On GitHub, the HTML representation is unable to render, please try loading this page with nbviewer.org.
Calculate the test accuracy using the best_estimator_
Code
xgb_model    = xgb_grid.best_estimator_
xgb_test_acc = accuracy_score(y_test_0, xgb_model.predict(X_test))

print(f"Best parameters:       {xgb_grid.best_params_}")
print(f"XGBoost test accuracy: {xgb_test_acc:.3f}")
Best parameters:       {'learning_rate': 0.2, 'n_estimators': 500}
XGBoost test accuracy: 0.847

How does XGBoost’s test accuracy compare to the tuned random forest? What combination of n_estimators and learning_rate performed best?

Step 9: Model Comparison

Collect the test accuracy for all four models and plot them together.

Code
model_names = ['Decision Tree\n(untuned)', 'Decision Tree\n(tuned)', 'Bagging\n(tuned)', 'Random Forest\n(tuned)', 'XGBoost\n(tuned)']
test_accs   = [dt_test_acc, dt_tuned_test_acc, bag_test_acc, rf_best_acc, xgb_test_acc]
colors      = ['#c6dbef', '#9ecae1', '#4292c6', '#08519c', '#2ca25f']

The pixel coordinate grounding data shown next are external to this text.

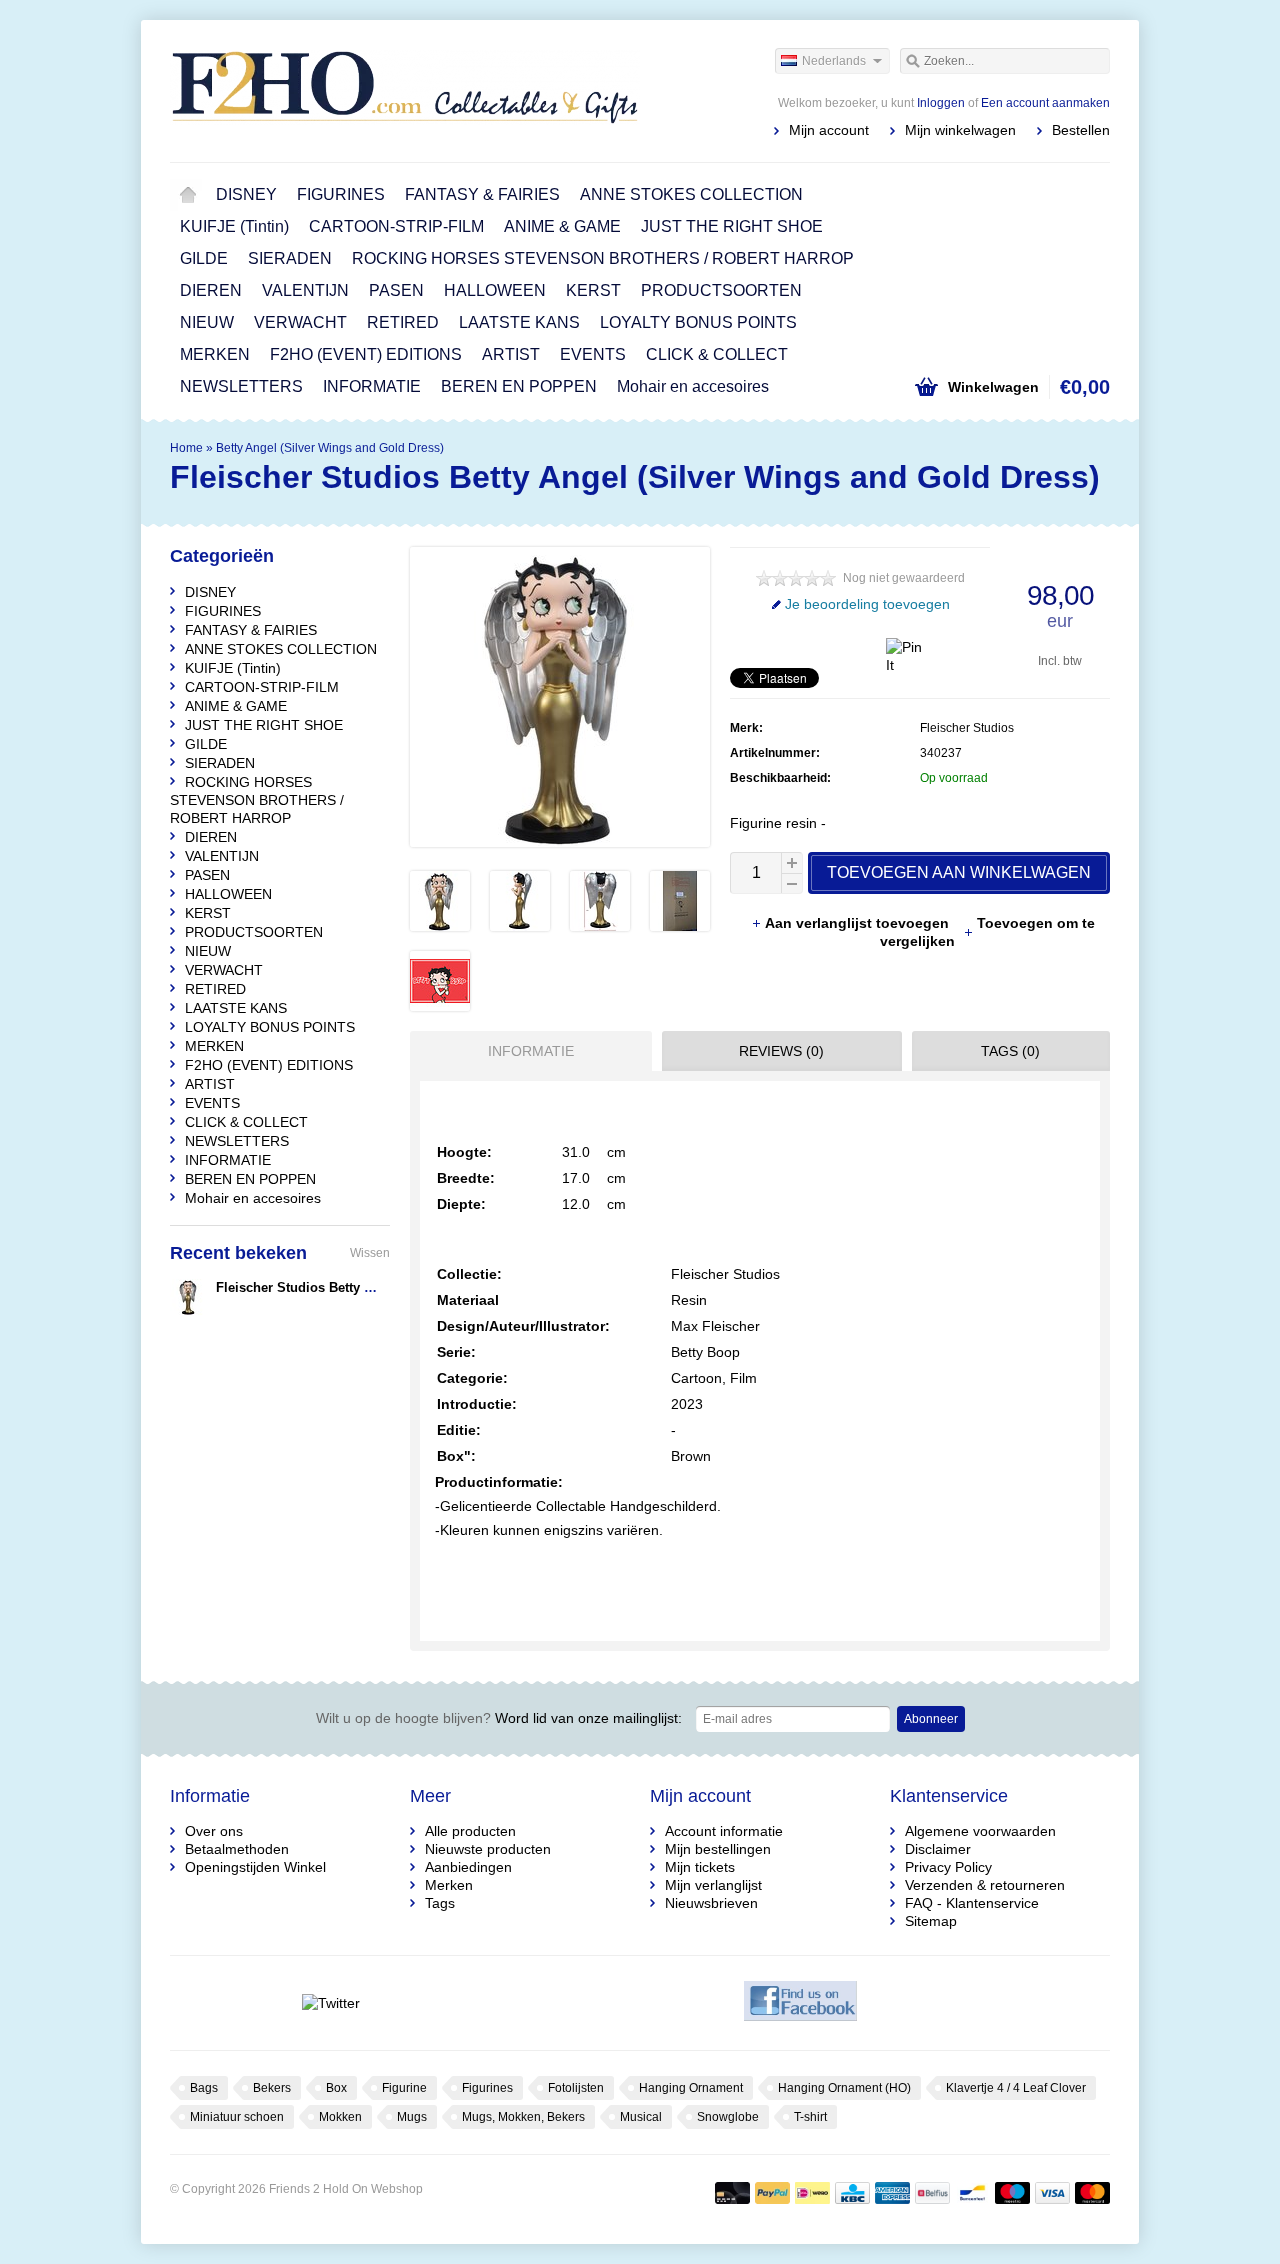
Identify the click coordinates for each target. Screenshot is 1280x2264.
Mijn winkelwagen (960, 130)
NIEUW (207, 322)
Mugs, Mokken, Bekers (523, 2117)
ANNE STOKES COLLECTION (691, 194)
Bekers (272, 2088)
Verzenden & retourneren (985, 1885)
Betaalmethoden (237, 1849)
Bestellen (1081, 130)
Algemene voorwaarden (980, 1831)
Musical (641, 2117)
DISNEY (246, 194)
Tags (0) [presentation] (1010, 1051)
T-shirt (810, 2117)
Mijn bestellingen (718, 1849)
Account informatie (724, 1831)
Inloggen (941, 103)
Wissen (370, 1253)
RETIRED (403, 322)
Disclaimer (938, 1849)
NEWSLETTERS (241, 386)
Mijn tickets (700, 1867)
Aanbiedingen (468, 1867)
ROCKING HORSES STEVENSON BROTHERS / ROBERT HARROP (603, 258)
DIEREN (211, 290)
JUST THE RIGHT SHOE (732, 226)
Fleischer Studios (967, 728)
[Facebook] (800, 2003)
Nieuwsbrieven (711, 1903)
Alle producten (470, 1831)
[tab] (526, 1051)
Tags (440, 1903)
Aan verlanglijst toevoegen (859, 923)
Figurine (404, 2088)
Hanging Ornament (691, 2088)
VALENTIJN (305, 290)
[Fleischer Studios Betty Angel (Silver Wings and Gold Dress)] (440, 926)
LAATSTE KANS (519, 322)
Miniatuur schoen (237, 2117)
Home (188, 195)
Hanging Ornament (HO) (844, 2088)
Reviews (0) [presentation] (781, 1051)
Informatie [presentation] (531, 1051)
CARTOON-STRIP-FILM (396, 226)
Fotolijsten (576, 2088)
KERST (593, 290)
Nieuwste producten (488, 1849)
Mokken (340, 2117)
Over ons (214, 1831)
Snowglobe (728, 2117)
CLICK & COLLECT (717, 354)
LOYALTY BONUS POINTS (698, 322)
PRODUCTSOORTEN (721, 290)
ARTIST (511, 354)
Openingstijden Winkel (255, 1867)
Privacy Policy (948, 1867)
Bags (204, 2088)
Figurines (487, 2088)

fig, ax = plt.subplots(figsize=(10, 5))
bars = ax.bar(model_names, test_accs, color=colors, edgecolor='white', width=0.55)
ax.set_ylim(0.6, 1.0)
ax.set_ylabel('Test Accuracy')
ax.set_title('Ensemble Methods: Test Accuracy on Forest Cover Type')

for bar, acc in zip(bars, test_accs):
    ax.text(bar.get_x() + bar.get_width() / 2., bar.get_height() + 0.006,
            f'{acc:.3f}', ha='center', va='bottom', fontsize=10, fontweight='bold')

plt.tight_layout()
plt.show()

Discussion Question 1. Which ensemble method performed best on this dataset? Does the ranking surprise you?